• Document excerpt:
*** Block opens ***

I've just worked it out for permutations but i'm struggling to get the right answer for combinations.
Any advice appreciated.
No I checked it and I am correct.
See Stats: Counting Techniques
If you read carefully, you'll see that it is called the number of "distinguishable permutations" which is different from the number of permutations.
Either way, I interpreted your problem statement to ask for the number of distinguishable permutations.
If we look only at the combinations of all of the letters of STATISTICS, there is only 1.
Can you clarify which combinations are intended?
I'm not entirely sure what you mean, sorry about this..
If I check it on wolfram, I get 50400 permutations and 732 combinations.
permutations {s,t,a,t,i,s,t,i,c,s} - Wolfram|Alpha
combinations {s,t,a,t,i,s,t,i,c,s} - Wolfram|Alpha
All right, I give up!
I'd rather not go into hairsplitting about the meaning of words anyway.
So let's focus on the combinations.
Wolfram shows the actual combinations, which are all unordered letter combinations of zero or more letters.
This is not so easy to calculate afaik.
Wolfram appears to do it by simply enumerating all possibilities.
Are you supposed to use a calculator to do this?
Or are you supposed to find a formula for it?
I'll have to think about it a bit more to find a generic formula...
Edit: This is supposed to be "Basic Statistics and Probability" isn't it?
Well thank you for being patient. I assumed it was basic and I was missing something obvious, as the permutations formula is not that complex.

*** Block closes ***

• Supplied data:
*** Block opens ***

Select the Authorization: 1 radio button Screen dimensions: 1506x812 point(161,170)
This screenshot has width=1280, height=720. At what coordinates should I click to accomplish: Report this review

*** Block closes ***

• What the exercise asks: Continue the forum thread about counting permutations and combinations of the letters in STATISTICS, picking up right after its final sentence.

• Output below:
I'm expected to know the formula and manipulate the factorials.
My lecturer mentioned something like:
(n1r1)(n2r2)(n3r3)...?
Hello, Wevans2303!
Can you give us the original wording of the problem?
The answer is: .$\displaystyle \frac{10!}{2!\,3!\,3!} \:=\:50,\!400$Number of permutations of the letters in STATISTICS ?
As ILikeSerena pointed out there is one combination for the ten letters.
Wolfram's solution (not explained clearly) seems to provide:
. . the number of distinct subsets of the ten letters.
If that's what the problem wanted, it should have said so . . . clearly!
Well, let's see... if we just look at the combinations of 3 letters, we get:
1: sss
1: ttt
(4 1): ss <other letter>
(4 1): tt <other letter>
(4 1): ii <other letter>
(5 3): 3 different letters
So the number of combinations of 3 letters out of "statistics" is:
1+1+4+4+4+10 = 24
We would have to repeat something like this for each number between 0 and 10.
No. I'm not getting a simple formula yet.